I honestly think people have forgotten how to behave after lockdown. Which is a shame, as we all missed human contact, and then acted like rude arseholes when we were finally out and about.

I feel like i am the exception rather than the rule now for saying Good Morning to the staff at the till, or please, or thank you.....

Neverreturntoathread · 16/05/2022 15:30

I think a lot of people are ruder post-pandemic actually, some social skills and ability to ‘rub along together’ seems to have gone rusty.

TenoringBehind · 16/05/2022 15:35

I haven’t noticed this in real life, except for a brief period during the first lockdown when everyone was tense and distracted.

I certainly have noticed a change on MN. I’ve been here for 15 years (many changes of name) and have been quite shocked at the rudeness, hostility and lack of empathy I see on here now. Still keep coming back though!

LanaGardner · 16/05/2022 15:39

@dragonfruittie
There was a thread on here this morning about the full moon and we are very much not alone. Many people seem to be having anxiety/depression/can't cope feelings at the moment.
I burst into tears yesterday in front of a load of strangers when a dog ran up to me for a cuddle.

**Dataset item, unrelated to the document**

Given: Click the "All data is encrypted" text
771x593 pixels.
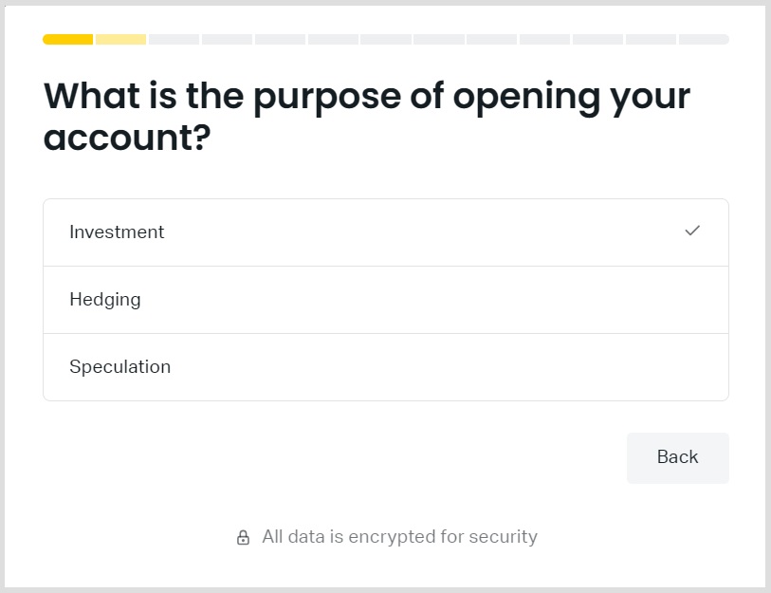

mydogisthebest · 16/05/2022 15:41

Allinclusivekitchen · 16/05/2022 13:59

I agree that people are becoming ruder, in most cases completely unjustifiably so in general YANBU. Insecure unhappy people have their little power trips through rudeness especially in shops, restaurants and other service industries.

However, YABU when it comes to your puppy. Many many people don't like dogs or are frightened of them and many a neighbourhood or beach is blighted by dog poo, you only have to read all the threads on here although of course MNetters always pick up after their dogs.

Comparisons with babies are absurd. Babies are the future generations that will look after us all and keep society going, they will benefit all of us. Dogs don't do that, with a few exceptions such a assistance dogs.

As long as the dog is on a lead and near the table the owner is sitting out why would people be scared of it?

A dog constantly yapping can be annoying but nowhere near as annoying as a screaming baby. As for young children running around when people are carrying food and drink and often screeching at the tops of their voices too well I wish their parents would stay home with them.

I could not care less if they are the future generations. You don't know they will benefit all of us. They may turn out to be benefit scroungers who never work a day.

fairytwinkletastic · 16/05/2022 15:42

Possibly an incredibly in rudeness is.due to the Increased stress people seem to be under these days?

Rosscameasdoody · 16/05/2022 15:44

Ducksinthebath · 16/05/2022 13:20

I agree with you that people are being far more abrupt and self-centered these days. But doesn't the fact that two out of the four examples include your dog barking suggest to you that you might be missing something about his behaviour that others are seeing (and clearly not enjoying)?

It’s a puppy - where has tolerance gone. And the OP WAS dealing with its’ behaviour.